==== Data in this exercise
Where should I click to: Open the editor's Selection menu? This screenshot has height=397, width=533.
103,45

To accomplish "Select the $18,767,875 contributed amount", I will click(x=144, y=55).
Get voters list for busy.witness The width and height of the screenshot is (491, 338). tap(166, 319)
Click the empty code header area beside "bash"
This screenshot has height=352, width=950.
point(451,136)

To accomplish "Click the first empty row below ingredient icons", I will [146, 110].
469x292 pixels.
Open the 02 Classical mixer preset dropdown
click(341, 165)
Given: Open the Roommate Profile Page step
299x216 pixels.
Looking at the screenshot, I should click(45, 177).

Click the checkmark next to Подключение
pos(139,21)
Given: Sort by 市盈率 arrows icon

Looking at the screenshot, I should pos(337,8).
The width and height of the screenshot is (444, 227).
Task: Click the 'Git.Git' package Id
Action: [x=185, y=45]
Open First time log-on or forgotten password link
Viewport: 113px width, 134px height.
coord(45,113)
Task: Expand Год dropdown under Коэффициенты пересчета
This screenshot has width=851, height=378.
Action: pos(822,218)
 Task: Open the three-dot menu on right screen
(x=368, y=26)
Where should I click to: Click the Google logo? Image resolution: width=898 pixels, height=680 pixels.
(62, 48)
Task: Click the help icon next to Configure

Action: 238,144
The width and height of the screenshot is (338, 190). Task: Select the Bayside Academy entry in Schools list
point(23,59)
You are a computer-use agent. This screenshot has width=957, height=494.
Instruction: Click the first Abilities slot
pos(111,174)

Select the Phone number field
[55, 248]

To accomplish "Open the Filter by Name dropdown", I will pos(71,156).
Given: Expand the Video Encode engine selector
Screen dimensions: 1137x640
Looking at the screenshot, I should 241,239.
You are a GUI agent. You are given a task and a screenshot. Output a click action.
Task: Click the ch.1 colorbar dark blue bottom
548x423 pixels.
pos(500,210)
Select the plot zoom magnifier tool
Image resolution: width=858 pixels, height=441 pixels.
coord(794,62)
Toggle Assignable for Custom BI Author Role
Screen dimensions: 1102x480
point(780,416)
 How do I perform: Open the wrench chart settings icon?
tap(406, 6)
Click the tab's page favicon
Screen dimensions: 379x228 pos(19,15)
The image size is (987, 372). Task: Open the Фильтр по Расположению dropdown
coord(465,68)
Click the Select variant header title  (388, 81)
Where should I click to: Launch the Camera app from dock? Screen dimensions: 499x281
========
Activity: The answer must be every line from the entries above that holds the string "will".

Answer for this exercise:
To accomplish "Select the $18,767,875 contributed amount", I will click(x=144, y=55).
To accomplish "Click the first empty row below ingredient icons", I will [146, 110].
To accomplish "Open the Filter by Name dropdown", I will pos(71,156).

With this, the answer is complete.